Our future is a nicely coloured, fully automated police state. It will be not really intrusive, if you have nothing to hide then you should not be bothered, but it will be there. And it will end the development of society as we know it today. If we don't find a way to go up against that.

The scope of technology as we have it today, in terms of surveillance, in terms of data mining, in terms of profiling, is virtually unlimited. If it does not work today because the amount of data is too vast, it will certainly work in ten years. If we look at the development of technology and say "okay, there is no way to store all e-mail traffic because it's much too much data", this might be the case today. In ten years, it will be available for sure, as commercial technology.

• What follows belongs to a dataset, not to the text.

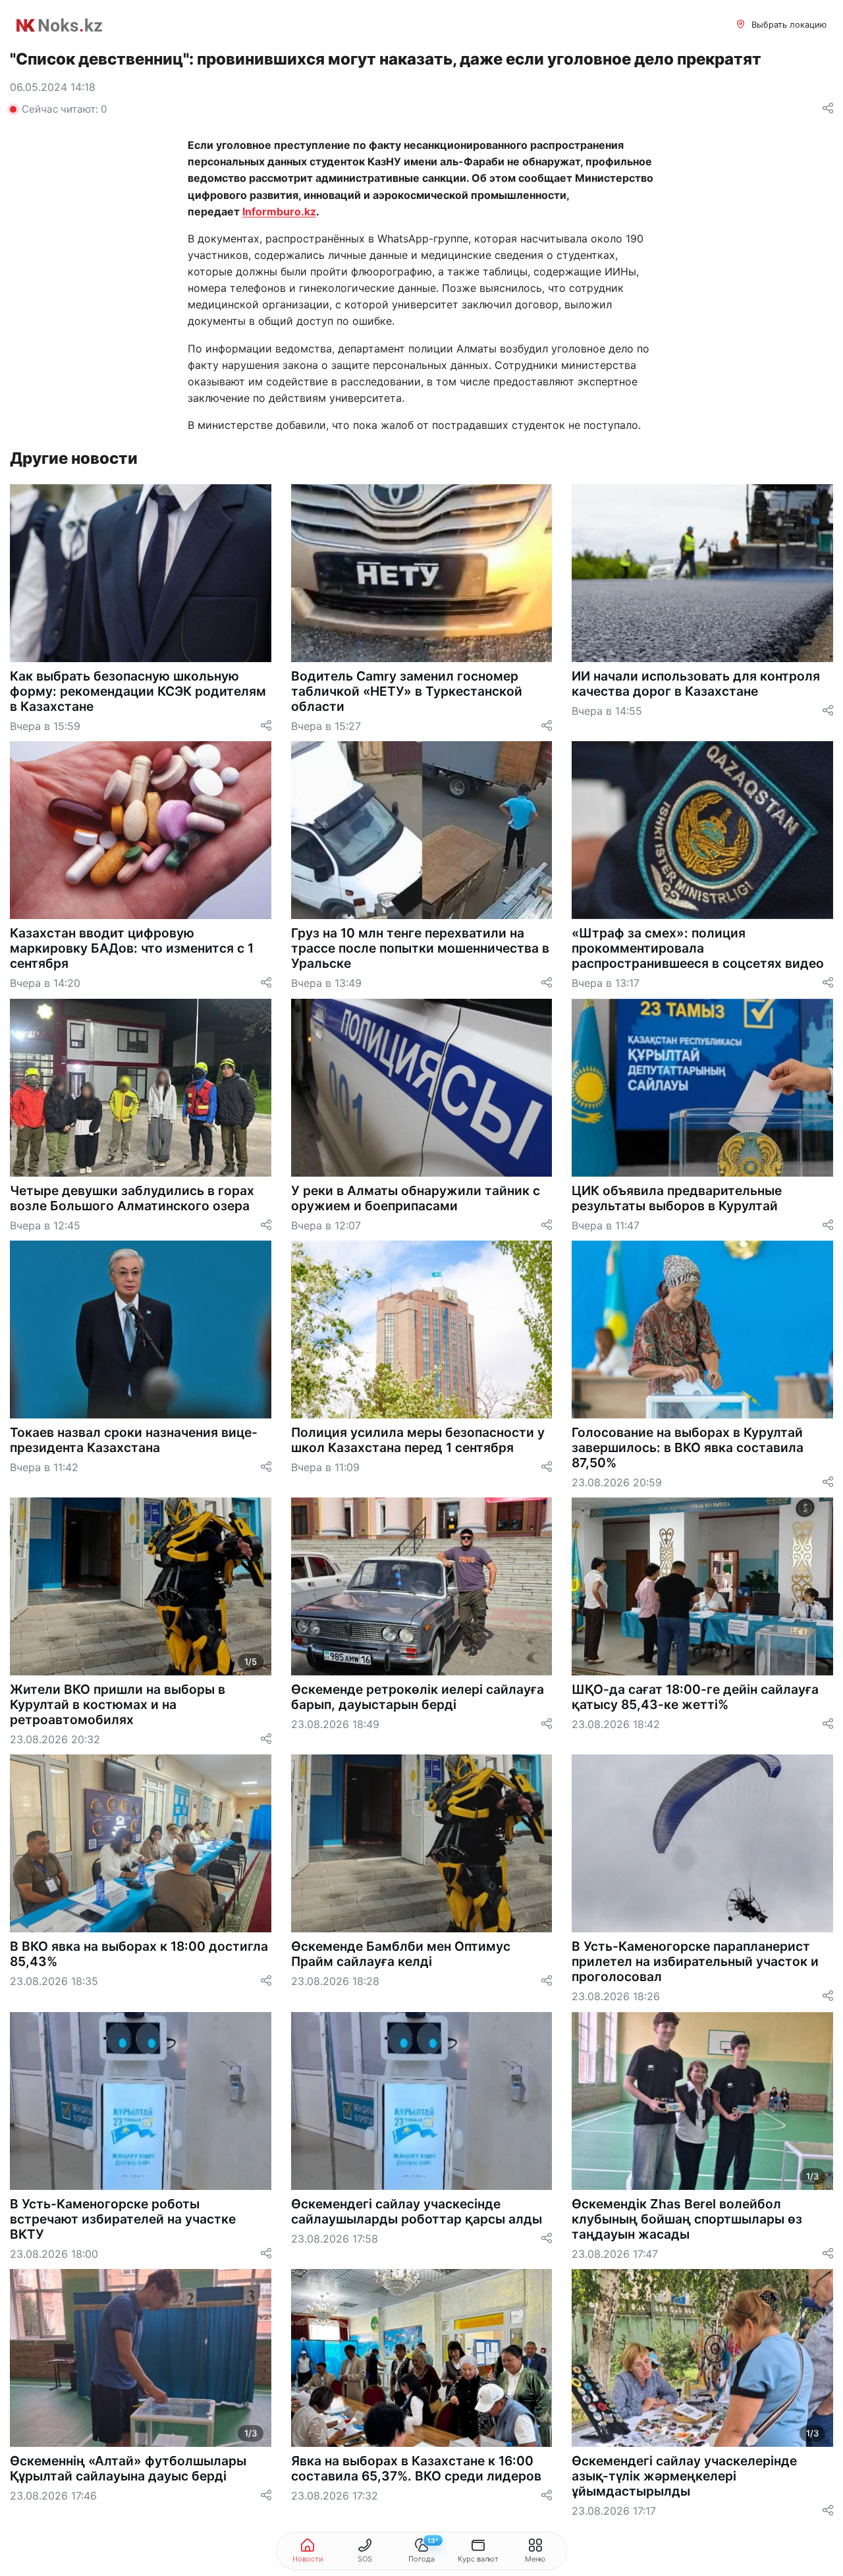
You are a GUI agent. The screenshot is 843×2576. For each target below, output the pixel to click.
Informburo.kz (279, 211)
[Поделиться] (828, 109)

Pointing to "this technology does not work" or "that technology does not work" does not really help us, because we can already see that it will work in the very near future. And even if some particular technology like biometry fails entirely because for principle reasons, there are enough other alternatives for authentication that they will use. If biometry fails, they will simply go directly for DNA identification, which will be the next big wealth (?) here. And this all is possible because democracy is essentially deprecated. If you look at the European Union, we are not really governed in certain areas of policy anymore by our parliaments. We're governed by directives that are dealt out in backrooms by people who are not even elected. This is the case today. So we are not governed by anything that resembles democracy at all.

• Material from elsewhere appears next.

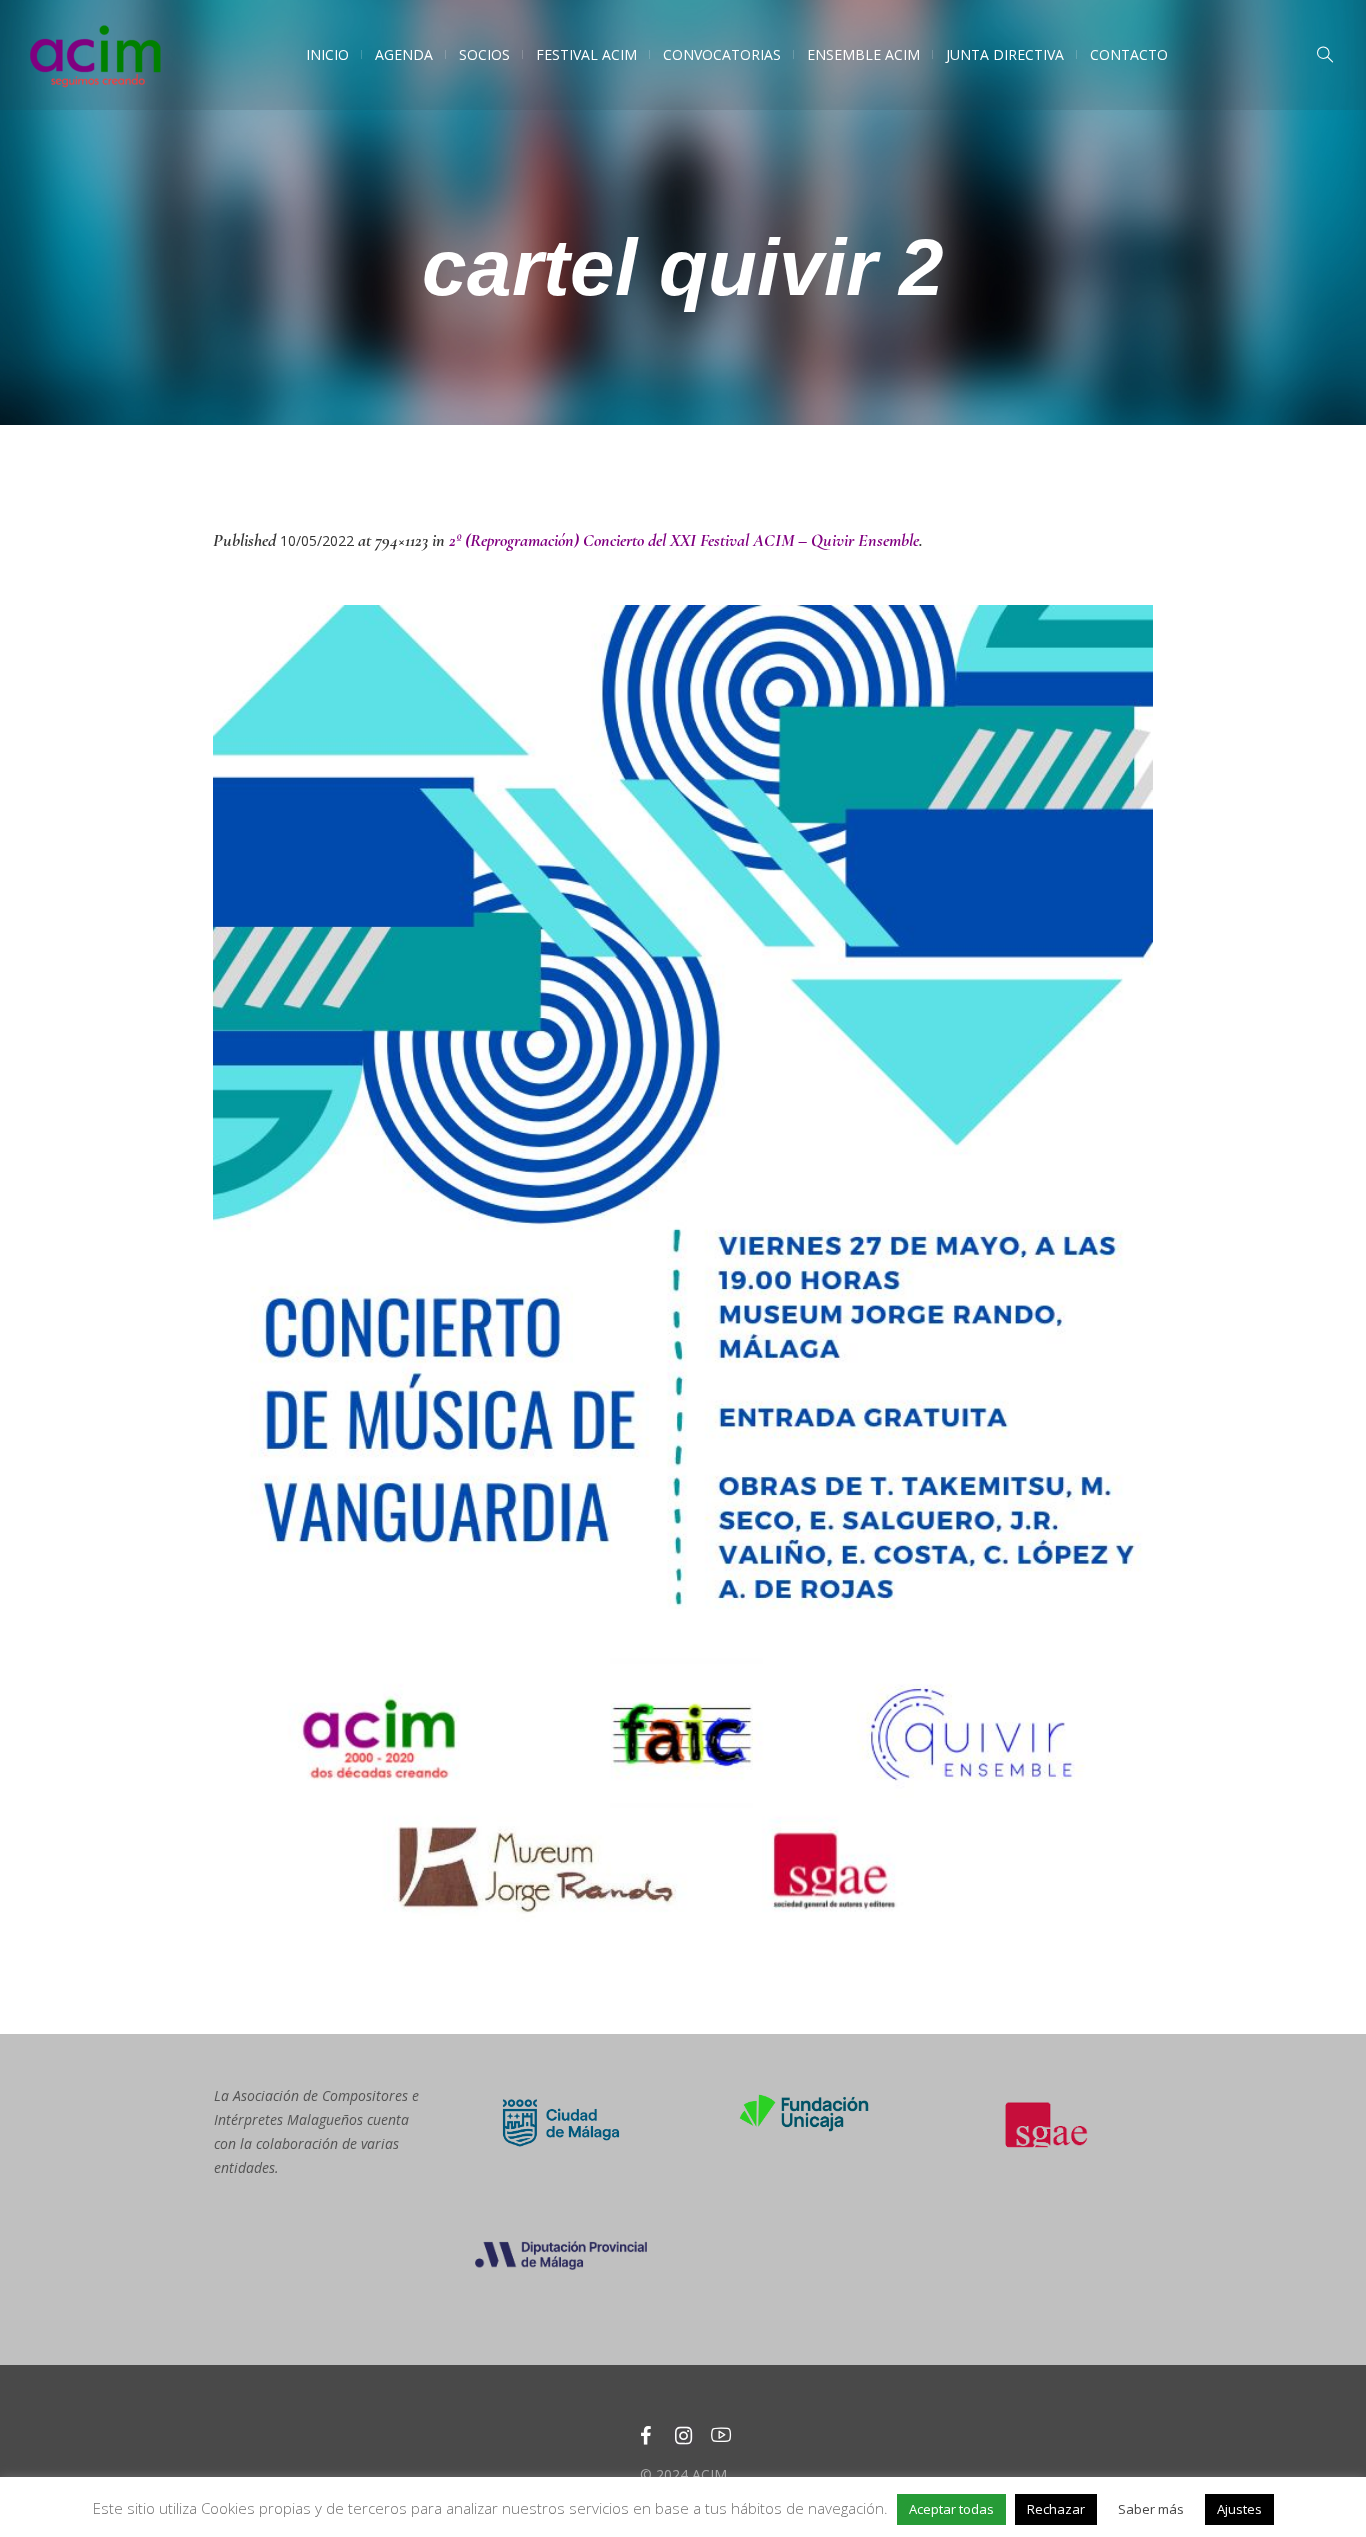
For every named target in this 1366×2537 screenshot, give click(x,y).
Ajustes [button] (1239, 2509)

So it looks like [in] democracy people can debate, which is nice, which is why we are sitting here, and we retain certain freedoms, but the real decisions are not made anymore in a democratic way.

[time: 10m13s]

And where it all ends is that the state is able to prosecute people he doesn't like selectively. There will be no more thing called justice, because if everything that you do is known at some point in some database, and available for automatic processing, which is the end goal, then somebody or some algorithm can choose to prosecute you or not.